When i bought my boat, I failed to get a zinc anode for the prop shaft
for about a year but there was no harm as I found no corrosion (was a
zinc in the engine block). However, when I had it hauled, I installed
a zinc and immediately my prop began fouling badly. Later, while
cruising to S. Florida, I stayed at a dock with bad grounding for the
power systems (I have no ability to use shore power) and when I jumped
in the water to de-foul the prop, I felt a tingling all over and saw
that the Zinc had dissappeared in less than a week. I got out of the
water fast thanking God for making me so cheap I never wanted shore
power (Idda been electrocuted through my own shore power by means of
the bad ground of the boat next to mine). Failing to reapply the zinc
for another year (I didnt worry about bad ground causing corrosion
cause I almost never stay in marinas) I noticed again that there was
almost no prop foulage. Hmmmmmm....... My theory is that the copper
in the bronze prop that should suppress fouling is prevented from
going into the water and forming a layer of Cu ions near the prop by
the more electronegative zinc to which it is electrically connected
via the shaft.
I read awhile back about a guy who was copper plating props to
prevent fouling but it didnt work well and my theory is that once
again, the action of the zinc suppressed the copper ions. SO, here is
my idea:

Coat the prop blades (just the blades) with a thick layer of
non-conducting epoxy paint. Put a thin layer of conducting epoxy
paint over this (yes, it exists, I use it at work for stuff).
Electroplate a layer of Cu over this about .005" thick. Done right,
the electroplate will conform to the shape of the prop with no
whiskers or anything else to affect the prop balance.

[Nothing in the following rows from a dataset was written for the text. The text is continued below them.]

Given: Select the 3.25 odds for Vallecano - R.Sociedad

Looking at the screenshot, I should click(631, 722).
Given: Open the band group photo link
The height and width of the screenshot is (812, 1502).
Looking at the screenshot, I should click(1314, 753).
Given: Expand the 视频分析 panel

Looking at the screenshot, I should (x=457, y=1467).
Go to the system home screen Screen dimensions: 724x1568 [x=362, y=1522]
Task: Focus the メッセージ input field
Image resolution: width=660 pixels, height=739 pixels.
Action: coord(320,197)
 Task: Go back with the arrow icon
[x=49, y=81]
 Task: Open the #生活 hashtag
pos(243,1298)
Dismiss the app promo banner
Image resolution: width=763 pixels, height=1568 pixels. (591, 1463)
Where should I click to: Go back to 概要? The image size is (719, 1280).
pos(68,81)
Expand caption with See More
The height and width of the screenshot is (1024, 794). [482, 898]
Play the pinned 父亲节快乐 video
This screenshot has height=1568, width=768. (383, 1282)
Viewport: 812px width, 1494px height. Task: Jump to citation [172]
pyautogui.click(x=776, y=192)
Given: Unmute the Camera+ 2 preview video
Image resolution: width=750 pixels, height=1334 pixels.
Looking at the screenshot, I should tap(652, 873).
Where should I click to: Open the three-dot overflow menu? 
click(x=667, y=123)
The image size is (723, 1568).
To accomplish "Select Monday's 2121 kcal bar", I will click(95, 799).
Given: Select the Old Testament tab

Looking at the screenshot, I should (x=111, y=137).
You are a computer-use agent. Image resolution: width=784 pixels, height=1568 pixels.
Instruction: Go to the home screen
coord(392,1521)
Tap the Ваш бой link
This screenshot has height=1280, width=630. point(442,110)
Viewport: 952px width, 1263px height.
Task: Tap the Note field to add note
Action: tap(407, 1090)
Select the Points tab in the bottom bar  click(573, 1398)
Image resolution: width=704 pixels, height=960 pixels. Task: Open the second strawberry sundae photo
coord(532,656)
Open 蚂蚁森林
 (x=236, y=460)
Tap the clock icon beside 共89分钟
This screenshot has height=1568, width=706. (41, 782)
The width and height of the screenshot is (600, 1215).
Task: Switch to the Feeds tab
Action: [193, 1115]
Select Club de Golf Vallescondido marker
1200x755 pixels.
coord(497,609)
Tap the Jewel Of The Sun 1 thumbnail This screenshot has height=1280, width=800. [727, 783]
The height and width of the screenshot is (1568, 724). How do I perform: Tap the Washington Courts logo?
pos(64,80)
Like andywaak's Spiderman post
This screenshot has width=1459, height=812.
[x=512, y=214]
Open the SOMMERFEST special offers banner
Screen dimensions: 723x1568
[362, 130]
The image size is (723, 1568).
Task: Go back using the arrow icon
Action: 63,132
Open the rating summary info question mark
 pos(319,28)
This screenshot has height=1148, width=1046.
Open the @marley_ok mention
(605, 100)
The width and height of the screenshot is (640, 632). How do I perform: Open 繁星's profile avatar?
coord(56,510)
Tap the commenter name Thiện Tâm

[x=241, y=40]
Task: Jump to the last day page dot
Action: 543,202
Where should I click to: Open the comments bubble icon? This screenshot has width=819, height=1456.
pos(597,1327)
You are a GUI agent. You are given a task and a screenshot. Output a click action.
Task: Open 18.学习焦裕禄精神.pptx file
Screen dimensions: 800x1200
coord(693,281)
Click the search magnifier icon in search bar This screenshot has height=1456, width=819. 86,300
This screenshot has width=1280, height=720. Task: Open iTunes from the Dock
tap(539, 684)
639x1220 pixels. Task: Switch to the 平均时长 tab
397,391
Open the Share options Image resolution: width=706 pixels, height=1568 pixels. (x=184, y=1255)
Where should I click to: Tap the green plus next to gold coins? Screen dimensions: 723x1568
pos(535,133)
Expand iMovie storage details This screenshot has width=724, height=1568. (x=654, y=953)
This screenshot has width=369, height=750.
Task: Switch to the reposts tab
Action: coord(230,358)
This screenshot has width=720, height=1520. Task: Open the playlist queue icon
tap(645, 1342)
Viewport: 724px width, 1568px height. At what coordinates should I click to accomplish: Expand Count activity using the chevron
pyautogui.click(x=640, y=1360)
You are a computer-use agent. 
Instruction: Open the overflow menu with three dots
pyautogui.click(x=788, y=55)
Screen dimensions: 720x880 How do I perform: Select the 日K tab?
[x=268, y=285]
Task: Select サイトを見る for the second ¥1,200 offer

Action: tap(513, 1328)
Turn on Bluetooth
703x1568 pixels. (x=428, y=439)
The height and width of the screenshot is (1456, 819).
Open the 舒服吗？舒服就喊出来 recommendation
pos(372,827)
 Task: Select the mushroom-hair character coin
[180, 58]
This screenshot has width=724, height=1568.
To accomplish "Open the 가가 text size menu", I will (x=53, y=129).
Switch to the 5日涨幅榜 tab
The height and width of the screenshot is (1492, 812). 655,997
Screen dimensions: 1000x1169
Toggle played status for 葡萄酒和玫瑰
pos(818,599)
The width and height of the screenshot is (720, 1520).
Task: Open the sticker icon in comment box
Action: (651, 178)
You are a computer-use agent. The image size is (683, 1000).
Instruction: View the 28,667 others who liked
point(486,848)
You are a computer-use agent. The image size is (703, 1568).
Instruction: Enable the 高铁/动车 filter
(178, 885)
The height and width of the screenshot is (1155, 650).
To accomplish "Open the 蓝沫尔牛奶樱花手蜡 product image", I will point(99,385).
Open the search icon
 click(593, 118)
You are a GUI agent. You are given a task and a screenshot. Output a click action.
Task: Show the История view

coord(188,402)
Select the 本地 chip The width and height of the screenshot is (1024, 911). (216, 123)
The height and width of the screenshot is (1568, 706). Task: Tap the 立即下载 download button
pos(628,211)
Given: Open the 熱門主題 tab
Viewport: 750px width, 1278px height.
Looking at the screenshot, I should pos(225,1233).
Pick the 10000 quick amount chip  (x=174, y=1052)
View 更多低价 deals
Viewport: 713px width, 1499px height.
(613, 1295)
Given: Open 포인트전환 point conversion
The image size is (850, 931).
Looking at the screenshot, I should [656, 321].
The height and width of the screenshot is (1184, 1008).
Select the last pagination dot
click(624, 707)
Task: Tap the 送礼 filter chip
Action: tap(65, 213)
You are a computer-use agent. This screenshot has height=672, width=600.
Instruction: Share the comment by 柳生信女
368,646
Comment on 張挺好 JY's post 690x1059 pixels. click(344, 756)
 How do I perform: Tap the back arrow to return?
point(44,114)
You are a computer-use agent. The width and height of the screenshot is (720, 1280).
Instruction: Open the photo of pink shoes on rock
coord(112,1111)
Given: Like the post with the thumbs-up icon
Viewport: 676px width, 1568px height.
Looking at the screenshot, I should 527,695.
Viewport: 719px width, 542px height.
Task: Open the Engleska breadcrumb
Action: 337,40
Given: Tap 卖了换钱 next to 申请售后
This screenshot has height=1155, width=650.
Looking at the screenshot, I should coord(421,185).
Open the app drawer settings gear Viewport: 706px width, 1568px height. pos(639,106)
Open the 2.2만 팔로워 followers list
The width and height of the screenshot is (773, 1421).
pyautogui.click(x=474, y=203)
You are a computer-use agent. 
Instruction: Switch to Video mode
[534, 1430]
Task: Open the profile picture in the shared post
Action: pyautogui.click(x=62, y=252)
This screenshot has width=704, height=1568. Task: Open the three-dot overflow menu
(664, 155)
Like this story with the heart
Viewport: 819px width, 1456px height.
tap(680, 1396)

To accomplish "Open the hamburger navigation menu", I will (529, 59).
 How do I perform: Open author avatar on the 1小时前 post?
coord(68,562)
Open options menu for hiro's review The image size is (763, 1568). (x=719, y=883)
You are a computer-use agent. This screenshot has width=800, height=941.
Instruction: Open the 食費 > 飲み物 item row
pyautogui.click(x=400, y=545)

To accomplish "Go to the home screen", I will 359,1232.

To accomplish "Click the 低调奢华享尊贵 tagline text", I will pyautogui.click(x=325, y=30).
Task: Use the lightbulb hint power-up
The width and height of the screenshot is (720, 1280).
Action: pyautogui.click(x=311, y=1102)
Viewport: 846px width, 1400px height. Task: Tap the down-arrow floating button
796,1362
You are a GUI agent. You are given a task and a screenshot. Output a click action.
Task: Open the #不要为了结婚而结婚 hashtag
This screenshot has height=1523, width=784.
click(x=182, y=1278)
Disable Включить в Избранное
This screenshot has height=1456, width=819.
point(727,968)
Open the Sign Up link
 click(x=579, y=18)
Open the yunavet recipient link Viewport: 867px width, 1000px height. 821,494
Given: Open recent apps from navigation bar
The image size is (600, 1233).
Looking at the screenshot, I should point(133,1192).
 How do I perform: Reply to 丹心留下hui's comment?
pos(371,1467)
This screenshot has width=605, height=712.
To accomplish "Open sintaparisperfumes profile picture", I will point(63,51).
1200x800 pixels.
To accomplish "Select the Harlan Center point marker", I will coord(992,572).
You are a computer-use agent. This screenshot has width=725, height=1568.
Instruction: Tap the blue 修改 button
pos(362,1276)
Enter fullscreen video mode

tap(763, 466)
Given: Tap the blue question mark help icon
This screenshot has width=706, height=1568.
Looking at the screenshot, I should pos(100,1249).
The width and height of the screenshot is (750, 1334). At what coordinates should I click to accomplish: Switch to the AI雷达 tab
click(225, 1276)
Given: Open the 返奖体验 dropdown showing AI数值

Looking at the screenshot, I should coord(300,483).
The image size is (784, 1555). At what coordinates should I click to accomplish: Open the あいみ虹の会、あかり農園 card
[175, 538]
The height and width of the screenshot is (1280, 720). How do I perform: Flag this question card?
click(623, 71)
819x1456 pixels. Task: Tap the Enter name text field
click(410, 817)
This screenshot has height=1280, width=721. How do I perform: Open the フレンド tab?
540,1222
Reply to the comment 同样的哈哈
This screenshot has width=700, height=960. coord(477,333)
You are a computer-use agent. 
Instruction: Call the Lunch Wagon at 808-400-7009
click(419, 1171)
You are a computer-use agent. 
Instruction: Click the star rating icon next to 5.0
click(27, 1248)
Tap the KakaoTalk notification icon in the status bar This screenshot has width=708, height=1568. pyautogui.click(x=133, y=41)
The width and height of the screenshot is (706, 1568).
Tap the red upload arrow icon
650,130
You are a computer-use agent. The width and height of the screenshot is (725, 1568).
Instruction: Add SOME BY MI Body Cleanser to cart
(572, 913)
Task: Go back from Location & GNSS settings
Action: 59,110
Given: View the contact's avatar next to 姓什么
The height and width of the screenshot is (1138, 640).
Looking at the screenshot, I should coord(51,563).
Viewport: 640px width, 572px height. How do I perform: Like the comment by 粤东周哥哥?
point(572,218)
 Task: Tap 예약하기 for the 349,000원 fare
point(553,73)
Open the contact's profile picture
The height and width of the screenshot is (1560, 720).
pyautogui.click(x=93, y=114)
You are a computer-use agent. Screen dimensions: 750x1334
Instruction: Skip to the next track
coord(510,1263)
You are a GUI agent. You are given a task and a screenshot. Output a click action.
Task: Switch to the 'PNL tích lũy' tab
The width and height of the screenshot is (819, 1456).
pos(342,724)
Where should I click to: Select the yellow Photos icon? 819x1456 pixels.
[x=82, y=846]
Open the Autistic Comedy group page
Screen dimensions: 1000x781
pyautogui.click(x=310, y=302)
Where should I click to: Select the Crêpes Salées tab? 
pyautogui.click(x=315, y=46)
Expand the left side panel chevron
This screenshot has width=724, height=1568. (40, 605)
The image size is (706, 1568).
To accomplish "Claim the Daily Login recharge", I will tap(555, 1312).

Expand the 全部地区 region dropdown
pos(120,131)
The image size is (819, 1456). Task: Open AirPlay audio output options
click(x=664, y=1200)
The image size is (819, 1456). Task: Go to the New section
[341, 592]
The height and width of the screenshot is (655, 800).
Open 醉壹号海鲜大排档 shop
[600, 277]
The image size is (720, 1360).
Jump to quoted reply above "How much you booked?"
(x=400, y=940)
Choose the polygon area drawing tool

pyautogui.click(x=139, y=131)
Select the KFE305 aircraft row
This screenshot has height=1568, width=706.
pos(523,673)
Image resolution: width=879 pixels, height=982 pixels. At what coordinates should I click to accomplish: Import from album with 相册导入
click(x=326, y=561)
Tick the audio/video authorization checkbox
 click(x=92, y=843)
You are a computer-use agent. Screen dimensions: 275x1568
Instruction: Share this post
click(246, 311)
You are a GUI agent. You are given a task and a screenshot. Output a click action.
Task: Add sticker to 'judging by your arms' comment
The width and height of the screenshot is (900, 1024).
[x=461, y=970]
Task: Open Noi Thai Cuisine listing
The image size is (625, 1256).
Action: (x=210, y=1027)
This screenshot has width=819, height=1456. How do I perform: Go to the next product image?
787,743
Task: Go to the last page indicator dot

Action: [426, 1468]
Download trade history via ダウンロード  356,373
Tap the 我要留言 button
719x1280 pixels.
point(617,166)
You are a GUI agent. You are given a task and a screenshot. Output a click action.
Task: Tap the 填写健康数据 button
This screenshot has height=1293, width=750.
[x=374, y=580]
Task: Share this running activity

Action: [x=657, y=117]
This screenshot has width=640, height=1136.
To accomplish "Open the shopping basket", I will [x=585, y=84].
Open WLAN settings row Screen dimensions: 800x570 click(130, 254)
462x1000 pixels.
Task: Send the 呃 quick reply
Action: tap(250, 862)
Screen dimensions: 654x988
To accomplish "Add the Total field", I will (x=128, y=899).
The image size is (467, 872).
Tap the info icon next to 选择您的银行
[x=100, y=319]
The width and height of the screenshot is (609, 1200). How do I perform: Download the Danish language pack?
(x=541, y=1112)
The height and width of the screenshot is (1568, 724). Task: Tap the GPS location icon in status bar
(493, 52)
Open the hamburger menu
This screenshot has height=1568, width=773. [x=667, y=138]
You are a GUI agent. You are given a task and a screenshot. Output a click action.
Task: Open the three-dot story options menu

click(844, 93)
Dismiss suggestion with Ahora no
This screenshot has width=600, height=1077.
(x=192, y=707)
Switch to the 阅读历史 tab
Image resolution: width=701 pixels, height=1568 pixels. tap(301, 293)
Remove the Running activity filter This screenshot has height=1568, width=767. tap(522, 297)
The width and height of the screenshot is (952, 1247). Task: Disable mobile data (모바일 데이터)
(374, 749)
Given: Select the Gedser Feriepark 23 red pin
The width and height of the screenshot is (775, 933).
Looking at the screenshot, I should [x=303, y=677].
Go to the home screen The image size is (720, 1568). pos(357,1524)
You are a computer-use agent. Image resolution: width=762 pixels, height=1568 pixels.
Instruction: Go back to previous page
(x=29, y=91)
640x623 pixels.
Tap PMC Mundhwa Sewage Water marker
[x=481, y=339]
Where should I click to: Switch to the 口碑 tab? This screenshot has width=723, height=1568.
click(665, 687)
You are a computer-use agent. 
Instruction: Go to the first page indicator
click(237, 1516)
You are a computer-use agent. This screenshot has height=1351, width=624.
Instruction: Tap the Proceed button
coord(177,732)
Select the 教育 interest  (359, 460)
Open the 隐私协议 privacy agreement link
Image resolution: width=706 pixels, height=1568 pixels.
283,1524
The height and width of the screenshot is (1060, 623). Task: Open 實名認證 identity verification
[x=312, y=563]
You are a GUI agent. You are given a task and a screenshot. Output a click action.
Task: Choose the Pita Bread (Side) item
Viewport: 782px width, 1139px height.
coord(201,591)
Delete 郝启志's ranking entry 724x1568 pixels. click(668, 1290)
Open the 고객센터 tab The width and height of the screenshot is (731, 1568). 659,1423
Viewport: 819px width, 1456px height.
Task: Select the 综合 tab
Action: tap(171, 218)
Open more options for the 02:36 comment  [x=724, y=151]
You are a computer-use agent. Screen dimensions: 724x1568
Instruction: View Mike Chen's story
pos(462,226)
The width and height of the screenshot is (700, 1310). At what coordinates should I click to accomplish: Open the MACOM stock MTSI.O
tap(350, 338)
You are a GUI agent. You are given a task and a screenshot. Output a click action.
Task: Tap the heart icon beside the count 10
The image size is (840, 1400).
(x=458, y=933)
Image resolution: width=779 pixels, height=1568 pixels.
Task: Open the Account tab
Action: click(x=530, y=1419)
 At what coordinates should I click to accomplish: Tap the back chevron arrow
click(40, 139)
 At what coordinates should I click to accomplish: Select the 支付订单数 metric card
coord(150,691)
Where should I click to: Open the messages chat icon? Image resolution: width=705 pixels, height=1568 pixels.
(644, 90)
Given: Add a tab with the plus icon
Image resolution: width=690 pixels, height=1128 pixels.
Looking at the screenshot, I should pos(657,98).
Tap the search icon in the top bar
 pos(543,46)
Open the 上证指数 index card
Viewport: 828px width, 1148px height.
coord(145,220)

NOW, the outer
Cu layer is electrically isolated from the zinc so it suppresses
fouling. When the outer Cu layer is eventually breached, the
underlying layer is protected from corrosion by the zinc. The coating
would probably have to be renewed every couple years.

Any thoughts on this?


For Marion Fannaly:

Several years ago, i experimented with various preparations that could
be applied underwater as a temporary antifouling (temporary being
months). I finally used a Creeping Crack Filler (a sort of green waxy
material) into which I mixed a lot of copper powder. This worked
fairly well.
Another good material was the black roofing cement that can be applied
cold mixed with copper powder, it can be applied with a putty knife
and smoothed.
I actually did a patent search on this and found some very early
patents on such material and there is even a current british product
but I cannot remember the name of it.